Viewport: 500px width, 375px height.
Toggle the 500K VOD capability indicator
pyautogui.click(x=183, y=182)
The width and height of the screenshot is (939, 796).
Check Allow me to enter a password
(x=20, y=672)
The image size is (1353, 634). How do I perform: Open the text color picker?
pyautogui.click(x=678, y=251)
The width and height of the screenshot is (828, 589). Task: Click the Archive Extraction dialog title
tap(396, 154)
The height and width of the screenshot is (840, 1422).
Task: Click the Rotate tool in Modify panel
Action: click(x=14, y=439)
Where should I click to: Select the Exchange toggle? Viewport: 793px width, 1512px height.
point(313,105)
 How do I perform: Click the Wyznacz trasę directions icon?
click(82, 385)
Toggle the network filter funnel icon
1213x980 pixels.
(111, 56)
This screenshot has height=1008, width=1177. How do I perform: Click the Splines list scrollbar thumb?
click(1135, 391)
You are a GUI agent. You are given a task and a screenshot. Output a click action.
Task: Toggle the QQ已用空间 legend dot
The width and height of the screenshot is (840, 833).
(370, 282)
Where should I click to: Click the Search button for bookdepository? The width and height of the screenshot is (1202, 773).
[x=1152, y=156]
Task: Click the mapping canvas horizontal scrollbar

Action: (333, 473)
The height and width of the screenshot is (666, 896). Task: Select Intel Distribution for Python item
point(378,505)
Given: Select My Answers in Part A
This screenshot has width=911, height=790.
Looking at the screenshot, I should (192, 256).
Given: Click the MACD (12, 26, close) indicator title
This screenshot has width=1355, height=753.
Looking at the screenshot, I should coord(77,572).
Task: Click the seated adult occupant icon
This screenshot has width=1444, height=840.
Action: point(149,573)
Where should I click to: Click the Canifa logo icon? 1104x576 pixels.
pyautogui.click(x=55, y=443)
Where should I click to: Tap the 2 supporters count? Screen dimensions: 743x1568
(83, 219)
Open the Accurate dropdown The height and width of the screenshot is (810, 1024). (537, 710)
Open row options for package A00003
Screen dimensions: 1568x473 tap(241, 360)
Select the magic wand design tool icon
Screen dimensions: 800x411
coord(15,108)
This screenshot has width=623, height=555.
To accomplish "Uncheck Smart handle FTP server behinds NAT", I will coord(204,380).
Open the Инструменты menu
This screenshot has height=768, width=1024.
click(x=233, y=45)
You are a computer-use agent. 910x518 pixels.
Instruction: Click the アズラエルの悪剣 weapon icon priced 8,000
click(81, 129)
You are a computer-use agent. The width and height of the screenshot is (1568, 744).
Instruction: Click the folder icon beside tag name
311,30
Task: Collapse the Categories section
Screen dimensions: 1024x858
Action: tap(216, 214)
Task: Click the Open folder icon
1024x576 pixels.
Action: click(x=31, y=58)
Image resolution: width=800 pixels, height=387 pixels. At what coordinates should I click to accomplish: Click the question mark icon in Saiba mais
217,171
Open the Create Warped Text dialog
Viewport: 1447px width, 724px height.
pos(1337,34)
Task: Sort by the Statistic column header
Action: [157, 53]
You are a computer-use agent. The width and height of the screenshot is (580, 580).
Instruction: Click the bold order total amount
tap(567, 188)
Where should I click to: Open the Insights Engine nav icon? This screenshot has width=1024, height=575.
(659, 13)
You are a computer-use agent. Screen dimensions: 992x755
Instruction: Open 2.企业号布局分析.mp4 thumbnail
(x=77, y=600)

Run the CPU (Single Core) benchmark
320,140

****************

Exercise
What is wanted is an exact repeat of the lines from the one with "Instruction: Open 2.企业号布局分析.mp4 thumbnail" through the last line of the listing above, and no other text.

Solution
Instruction: Open 2.企业号布局分析.mp4 thumbnail
(x=77, y=600)

Run the CPU (Single Core) benchmark
320,140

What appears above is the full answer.